Challenge >> Can you render every line of the records below as a JSON list of strings, one string per line, skipping blank lines and leaving out the pictures?

Records shown >>
⟨
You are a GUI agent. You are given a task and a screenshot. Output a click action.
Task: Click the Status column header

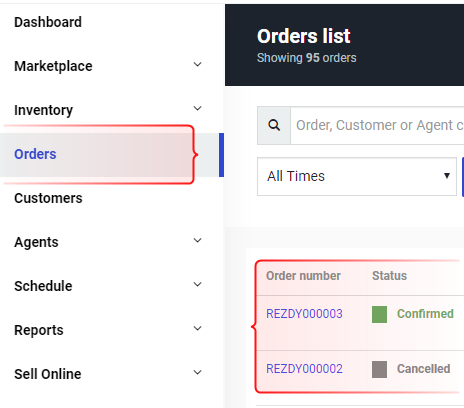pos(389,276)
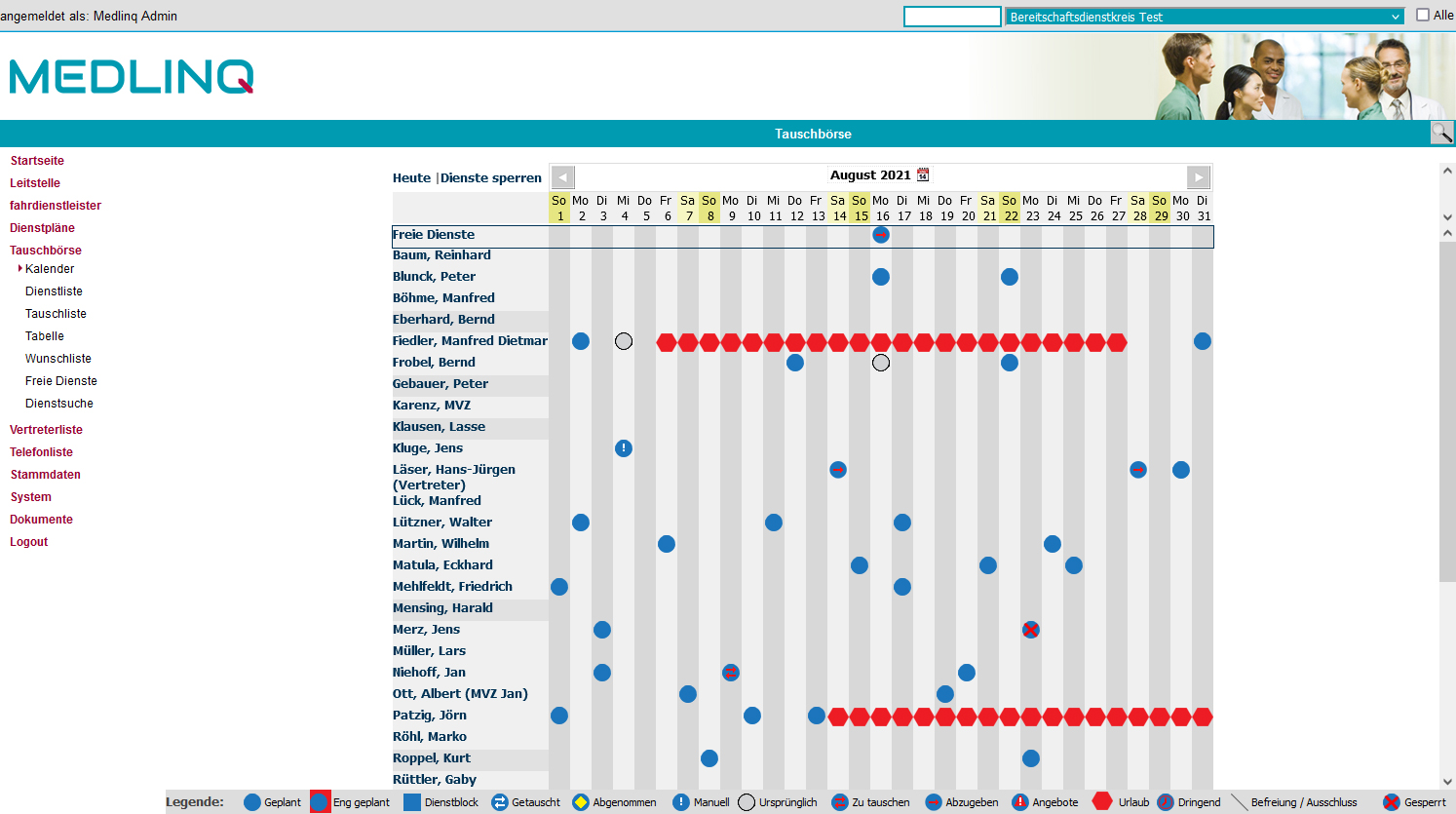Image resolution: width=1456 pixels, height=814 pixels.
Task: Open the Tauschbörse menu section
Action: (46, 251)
⟩
Task output >>
[
  "You are a GUI agent. You are given a task and a screenshot. Output a click action.",
  "Task: Click the Status column header",
  "pos(389,276)",
  "Image resolution: width=1456 pixels, height=814 pixels.",
  "Task: Open the Tauschbörse menu section",
  "Action: (46, 251)"
]